External validation of the joint-specific bone involvement, antimicrobial options, coverage of the soft tissues, and host status (JS-BACH) classification for predicting the outcome in periprosthetic joint infections following total hip and knee arthroplasties: a promising tool for clinical practice
Benjamin Schlossmacher
Vincent Lallinger
Dirk Müller
Rüdiger von Eisenhart-Rothe
Igor Lazic
Purpose: Periprosthetic joint infection (PJI) represents a major complication of total joint arthroplasty (TJA). The joint-specific bone involvement, antimicrobial options, coverage of the soft tissues, and host status (JS-BACH) classification of 2021 aims to categorize PJI severity and predict PJI recurrence and quality of life following surgical PJI treatment.
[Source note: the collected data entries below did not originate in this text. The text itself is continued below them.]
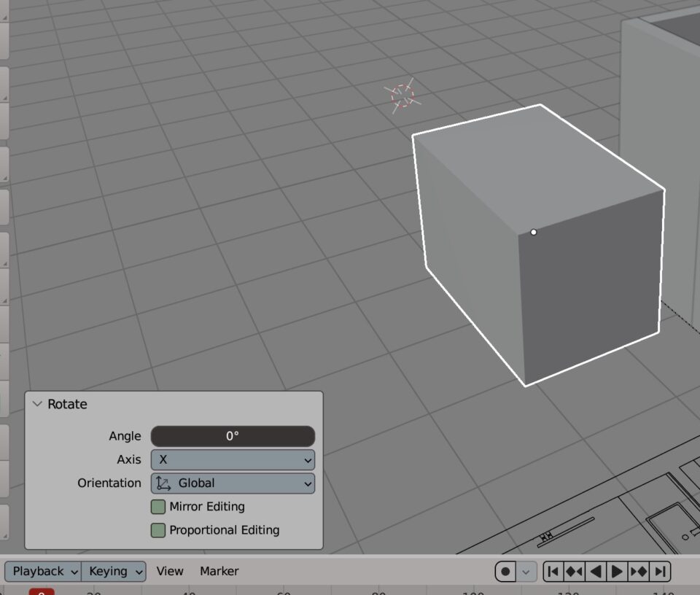Jump to the timeline start frame
700x595 pixels.
553,572
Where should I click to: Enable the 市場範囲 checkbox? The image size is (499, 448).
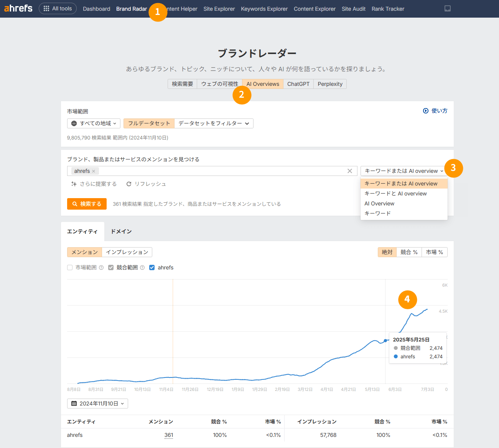(x=69, y=267)
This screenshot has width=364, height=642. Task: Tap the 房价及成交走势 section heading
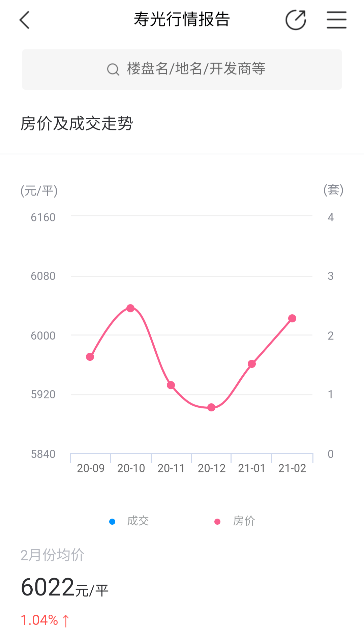[x=77, y=123]
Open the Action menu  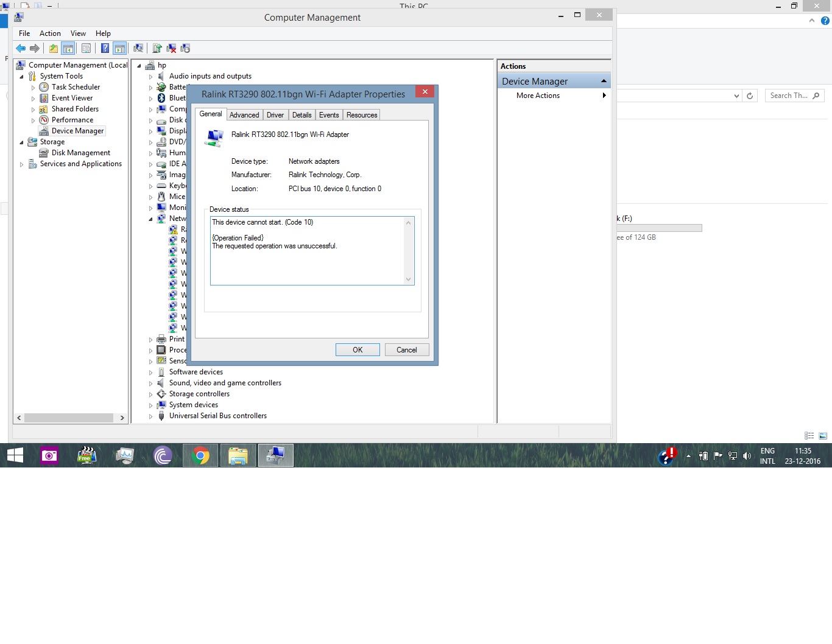pos(50,33)
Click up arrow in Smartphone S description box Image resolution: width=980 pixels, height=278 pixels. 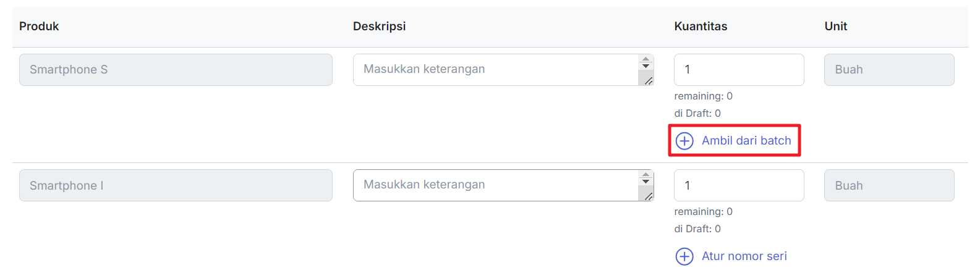tap(646, 59)
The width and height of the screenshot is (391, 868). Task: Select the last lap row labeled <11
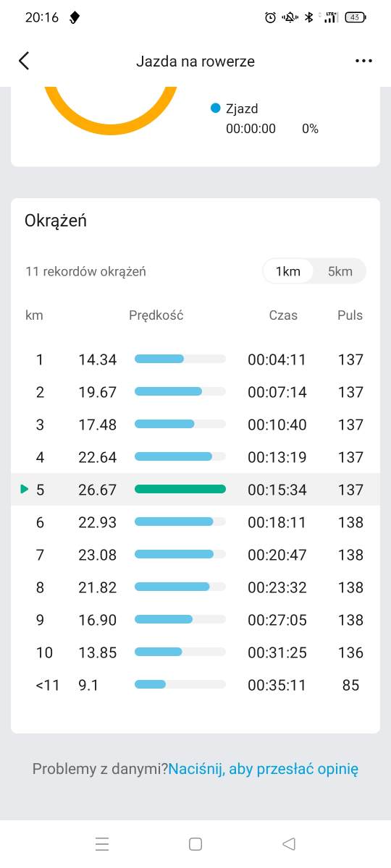pos(196,685)
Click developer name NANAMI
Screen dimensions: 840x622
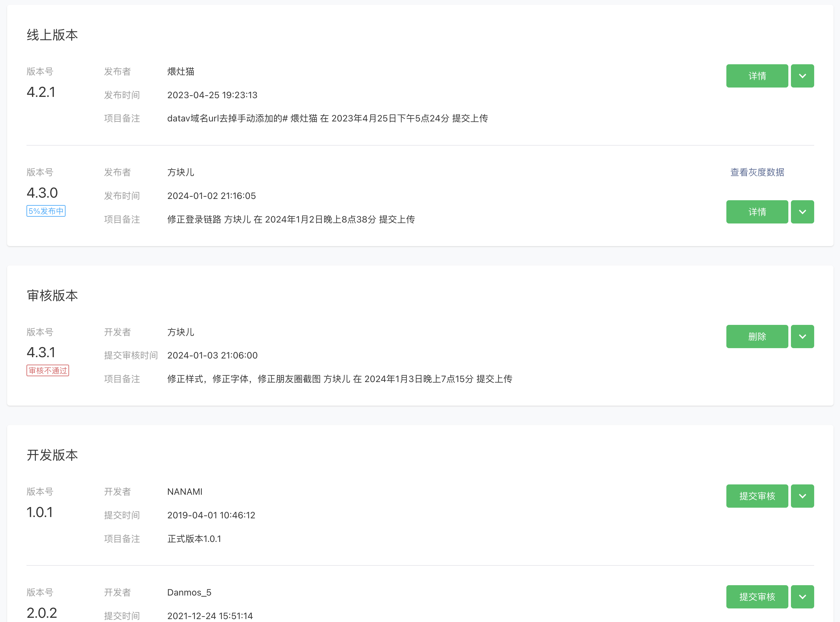(x=185, y=492)
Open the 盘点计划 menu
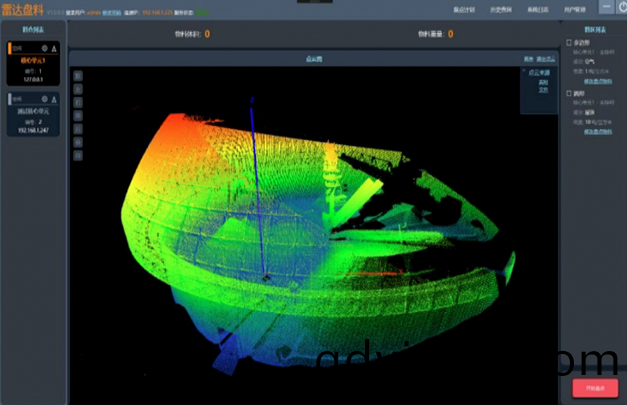Viewport: 627px width, 405px height. [x=462, y=8]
Until now, only one external validation has confirmed its predictive value for treatment failure. This study aimed to further validate the classification in an external cohort and to compare outcomes between different pathogen groups. Methods: We applied the JS-BACH classification to a cohort of 249 consecutive gram-positive (staphylococci) and gram-negative PJIs in hip and knee joints treated at our institution between 2010 and 2022 (Staphylococcus aureus n=62; coagulase-negative staphylococci n=115; gram-negative organisms n=72). According to the JS-BACH classification, we divided cases into uncomplicated (n=35), complex (n=155), and limited options (n=59). The median (interquartile range, IQR) follow-up was 25.0 (3–59) and at least 12 months. Outcomes were assessed based on the 2013 Delphi consensus on PJI outcome. PJI was defined following the EBJIS classification. Results: A higher JS-BACH category correlated significantly with a lower infection-free survival. Using uncomplicated cases as baseline, the hazards ratio (HR) was 3.2 (95 %-CI 1.3–7.9) for complex and 6.6 (95 %-CI 2.6–16.7) for limited options cases. Similarly, higher JS-BACH categories were associated with lower revision-free survival for recurrent PJI, again with uncomplicated cases as baseline: complex HR 2.2 (95 %-CI 0.9–5.5); limited options HR 4.1 (95 %-CI 1.6–10.8). The mean infection-free survival was 85.7 %, 58.7 %, and 33.9 % for uncomplicated, complex, and limited options cases (p<0.001). Conclusion: The novel JS-BACH classification provides reliable predictions of treatment outcome for the proposed subgroups. It provides a structured and simple-to-use option for classifying PJI in daily clinical practice and for scientific purposes.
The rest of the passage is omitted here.